Frequentes no trabalho de Walter Miranda, as desconstruções da geometria mostram desdobramentos da poiesis, trazendo o ser de razão ao mundo sensível, numa passagem da ciência à arte. E assim, a espacialidade geométrica adquire densidade, profundidade, flexões, planos reversíveis, movimento, ao que se somam as mutações da cor e da luz. O colorido transforma a neutralidade do espaço geométrico, tornando-o palco dos acontecimentos do mundo e vereda de contradições a serem superadas. E a Terra se recria entre símbolos do caos em busca da decifração, que se inicia na desconstrução da razão monológica e prossegue desguardando fronteiras para inconter limites. E uma criança deitada de bruços chama o visitante. Pela catarse, o fruidor deseja que a criança respire. E consegue reanimá-la. A práxis é possível.

 

Não foi por acaso que, em Ode à vida, Walter Miranda incluiu as Transposições Sinfônicas, seriações realizadas ao som das sinfonias de Beethoven, revivendo no Romantismo o ímpeto libertário do ser social.  

 

Referendando no pensamento de Lukács a aproximação entre Estética e da Ética, a crítica ontológica se ocupa da transição da técnica à arte. Nesse trânsito, em minha análise da arte de Walter Miranda, reenfatizo a relevância do estranhamento espacial. As heterotopias englobam oposições e mesclas, tornando possível realizar o irrealizável. As seriações sugerem releituras dos caminhos da repetição e da reprodução, buscando alternativas de ordem dialética a partir da mimese. E, sob o ângulo das desconstruções da geometria, viabiliza-se a passagem da teoria ao sentimento, favorecendo a catarse, que acolhe o outro na sua completude e antropomorfiza o espaço. 

 

Nessa convergência de instâncias técnico-expressivas há tensões imagísticas, entrecruzando franjas dos espaços poético, físico e social. Assim, na arte de Walter Miranda, referência aos Direitos Humanos transparece numa articulação do universal e do particular, exaltando a vida nos transcursos do lírico ao trágico e vice-versa. Em ambas as mostras, a oposição fundamental “vida x morte” se envolve no simbolismo do luminoso e do soturno, intensificando outras tensões que se acentuam pelas texturas. Note-se, ainda, que muitas imagens tangenciam o conceitual, ao perpassarem oposições que enfocam antropomorfização x fetichização.

 

Para sintetizar minha visitação a esse conjunto de trabalhos, vislumbro a vida ante a práxis do trabalho da mão sonhadora. A essa dádiva, acrescento: a mão que atua no processo artístico é diversa da mão que aperfeiçoa sapatos de sola vermelha, na linha dos valores de uso e de troca. A mão sonhadora resiste. E inventa o corpo sonhador.               

 

Na arte de Walter Miranda, o corpo sonhador se reconhece nas figurações do homem vitruviano inserido em vários trabalhos. Expandindo braços e pernas, ele simboliza a espécie humana: macho e fêmea atuantes no tecido poético. Eles ultrapassam limites geométricos. Suas silhuetas dançam, para vencer a morte antecipada.

 

Referências bibliográficas

LUKÁCS, György. Para uma ontologia do ser social I. Trad. Carlos Nelson Coutinho, Mario Duayer, Nélio Schneider. 2. Ed. São Paulo: Boitempo, 2018.

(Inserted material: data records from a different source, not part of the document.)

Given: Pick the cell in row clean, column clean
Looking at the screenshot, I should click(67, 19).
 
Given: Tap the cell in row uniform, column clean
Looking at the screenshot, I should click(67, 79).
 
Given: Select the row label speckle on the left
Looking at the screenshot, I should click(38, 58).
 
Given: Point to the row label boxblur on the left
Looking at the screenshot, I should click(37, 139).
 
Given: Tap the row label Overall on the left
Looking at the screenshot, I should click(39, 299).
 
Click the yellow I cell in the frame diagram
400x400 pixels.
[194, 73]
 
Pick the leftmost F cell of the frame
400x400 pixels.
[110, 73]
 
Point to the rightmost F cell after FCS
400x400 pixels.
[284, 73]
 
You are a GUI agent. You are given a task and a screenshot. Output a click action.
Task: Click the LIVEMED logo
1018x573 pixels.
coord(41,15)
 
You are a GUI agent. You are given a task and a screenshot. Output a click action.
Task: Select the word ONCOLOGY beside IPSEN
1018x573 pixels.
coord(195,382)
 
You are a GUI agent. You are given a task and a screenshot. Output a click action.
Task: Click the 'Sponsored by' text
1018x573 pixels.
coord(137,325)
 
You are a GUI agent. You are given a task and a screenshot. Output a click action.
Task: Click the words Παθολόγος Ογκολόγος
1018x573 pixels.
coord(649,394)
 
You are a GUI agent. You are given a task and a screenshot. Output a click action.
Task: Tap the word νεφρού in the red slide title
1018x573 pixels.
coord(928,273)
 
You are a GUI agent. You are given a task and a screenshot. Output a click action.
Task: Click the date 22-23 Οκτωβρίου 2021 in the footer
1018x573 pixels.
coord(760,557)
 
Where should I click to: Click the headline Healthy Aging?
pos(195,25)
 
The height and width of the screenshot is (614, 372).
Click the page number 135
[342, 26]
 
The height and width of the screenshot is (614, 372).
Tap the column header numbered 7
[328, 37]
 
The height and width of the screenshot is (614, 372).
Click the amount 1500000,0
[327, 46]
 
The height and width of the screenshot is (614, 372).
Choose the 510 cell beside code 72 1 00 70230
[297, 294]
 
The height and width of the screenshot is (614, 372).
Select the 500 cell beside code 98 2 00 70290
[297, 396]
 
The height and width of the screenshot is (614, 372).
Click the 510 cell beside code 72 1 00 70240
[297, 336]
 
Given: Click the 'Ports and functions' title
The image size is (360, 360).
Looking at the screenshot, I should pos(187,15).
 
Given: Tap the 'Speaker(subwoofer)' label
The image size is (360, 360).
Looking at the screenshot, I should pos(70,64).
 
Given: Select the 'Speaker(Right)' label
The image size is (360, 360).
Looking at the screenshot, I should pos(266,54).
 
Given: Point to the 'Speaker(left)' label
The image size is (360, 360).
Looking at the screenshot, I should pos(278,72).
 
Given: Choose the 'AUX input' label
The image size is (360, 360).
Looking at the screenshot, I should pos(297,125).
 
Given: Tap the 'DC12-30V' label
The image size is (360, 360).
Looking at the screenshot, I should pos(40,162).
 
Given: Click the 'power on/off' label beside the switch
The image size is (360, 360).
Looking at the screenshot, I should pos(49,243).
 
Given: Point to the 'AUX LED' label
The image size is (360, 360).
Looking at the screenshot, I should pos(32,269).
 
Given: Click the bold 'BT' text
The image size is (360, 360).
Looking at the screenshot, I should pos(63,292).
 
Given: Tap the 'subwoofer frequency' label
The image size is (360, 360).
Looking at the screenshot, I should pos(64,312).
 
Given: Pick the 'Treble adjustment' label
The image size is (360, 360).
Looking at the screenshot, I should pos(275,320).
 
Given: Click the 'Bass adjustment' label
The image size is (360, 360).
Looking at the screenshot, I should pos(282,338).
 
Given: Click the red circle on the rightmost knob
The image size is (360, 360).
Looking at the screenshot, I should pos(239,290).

MIRANDA, Walter. Cartografias de Gaia. São Paulo: FWM, 2018.

............................. Ode à vida. São Paulo: FWM, 2020. 

 

[i] LUKÁCS, György. Para uma ontologia do ser social I. Trad. Carlos Nelson Coutinho, Mario Duayer, Nélio Schneider. 2. Ed. São Paulo: Boitempo, 2018, p. 27.

 

[ii] Ibidem, p.345.

 

[iii] Cf. MIRANDA, Walter. Cartografias de Gaia. São Paulo: FWM, 2018.

 

[iv]Cf. Idem. Ode à vida. São Paulo: FWM, 2020.